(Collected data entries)

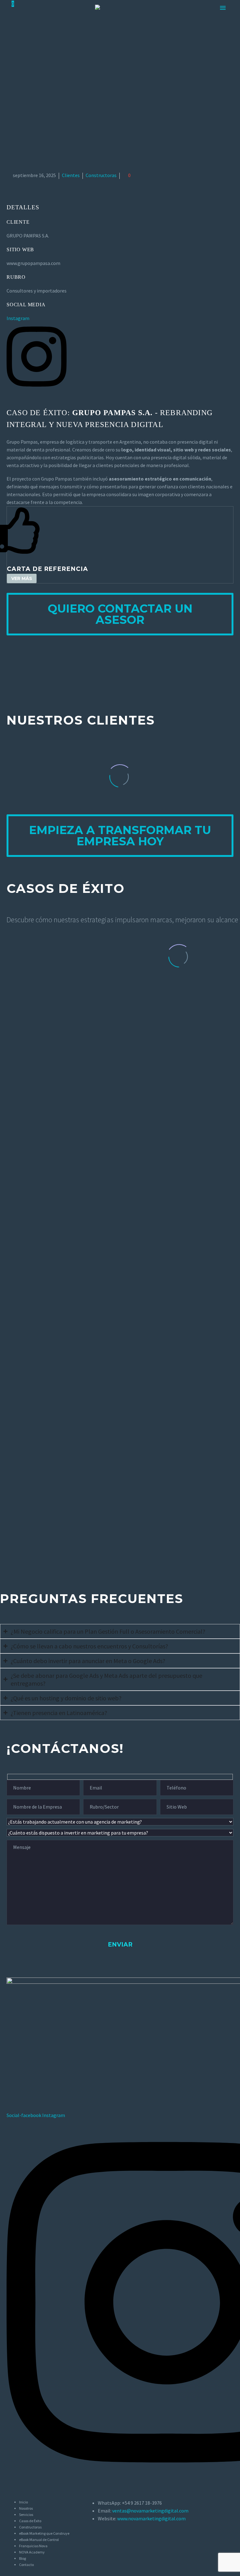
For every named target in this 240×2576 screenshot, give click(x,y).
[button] (22, 578)
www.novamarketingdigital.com (151, 2518)
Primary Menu (222, 8)
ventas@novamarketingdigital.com (150, 2510)
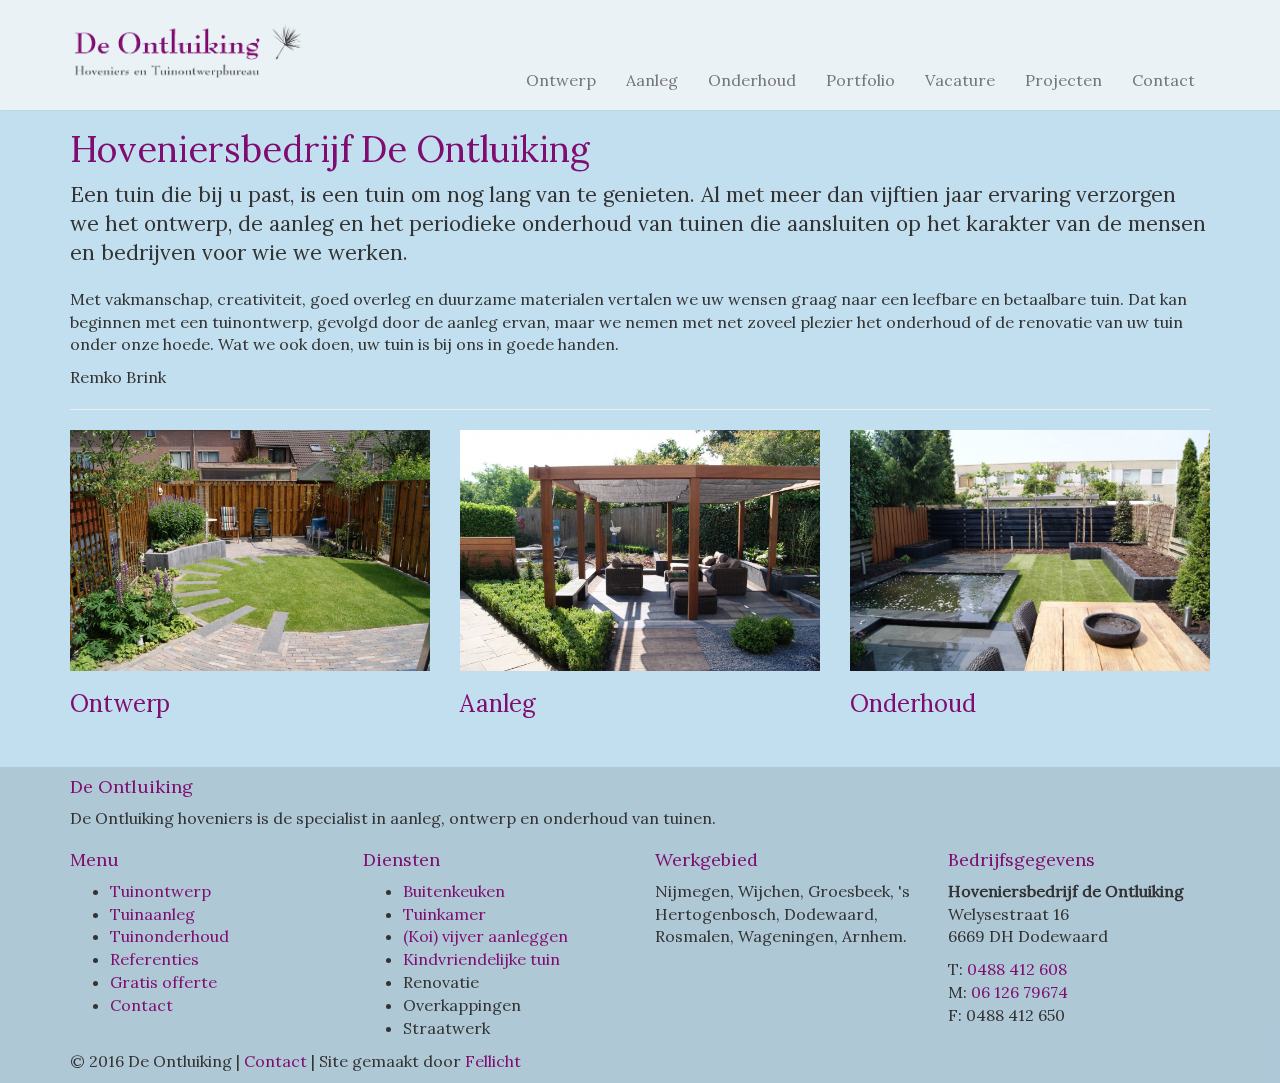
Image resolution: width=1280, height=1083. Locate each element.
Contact (1163, 80)
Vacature (960, 80)
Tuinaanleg (152, 914)
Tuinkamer (444, 914)
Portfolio (860, 80)
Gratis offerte (163, 982)
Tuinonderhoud (169, 936)
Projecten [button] (1063, 80)
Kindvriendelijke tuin (481, 959)
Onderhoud (752, 80)
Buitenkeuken (454, 891)
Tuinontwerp (160, 891)
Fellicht (493, 1061)
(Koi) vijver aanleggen (485, 936)
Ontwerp (561, 80)
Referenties (154, 959)
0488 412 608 (1017, 969)
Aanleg (652, 80)
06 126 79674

• _Your goal_
Count how many lines in the data above hold "novamarketingdigital", and give that number by itself.

• _Response to this exercise_
2